- AIM OF THE TASK
Retype the lines below exactly, but only those from the line that has "The height and width of the screenshot is (374, 606)." through the line that has "Click the Power Consumption label". Omit every picture.

- RECORDS FOR THIS TASK

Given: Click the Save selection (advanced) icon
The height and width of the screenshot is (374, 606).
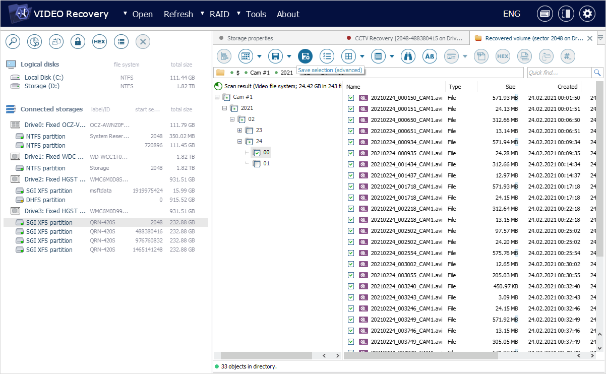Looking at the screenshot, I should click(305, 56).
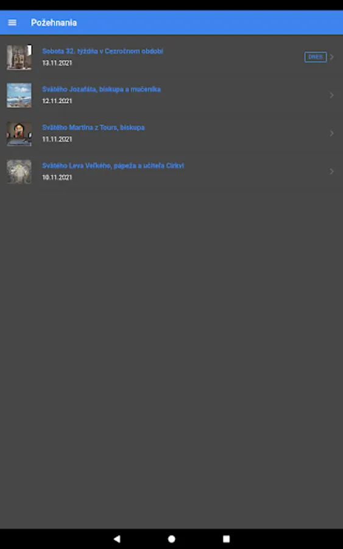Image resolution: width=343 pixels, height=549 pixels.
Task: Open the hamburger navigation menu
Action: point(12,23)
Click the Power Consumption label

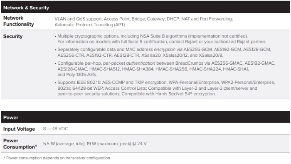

* * *

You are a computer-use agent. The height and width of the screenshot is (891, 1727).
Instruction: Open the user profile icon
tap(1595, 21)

- FINAL ANSWER
The height and width of the screenshot is (374, 606).
Looking at the screenshot, I should click(305, 56).
Image resolution: width=343 pixels, height=549 pixels.
Task: Open the hamburger navigation menu
Action: point(12,23)
Click the Power Consumption label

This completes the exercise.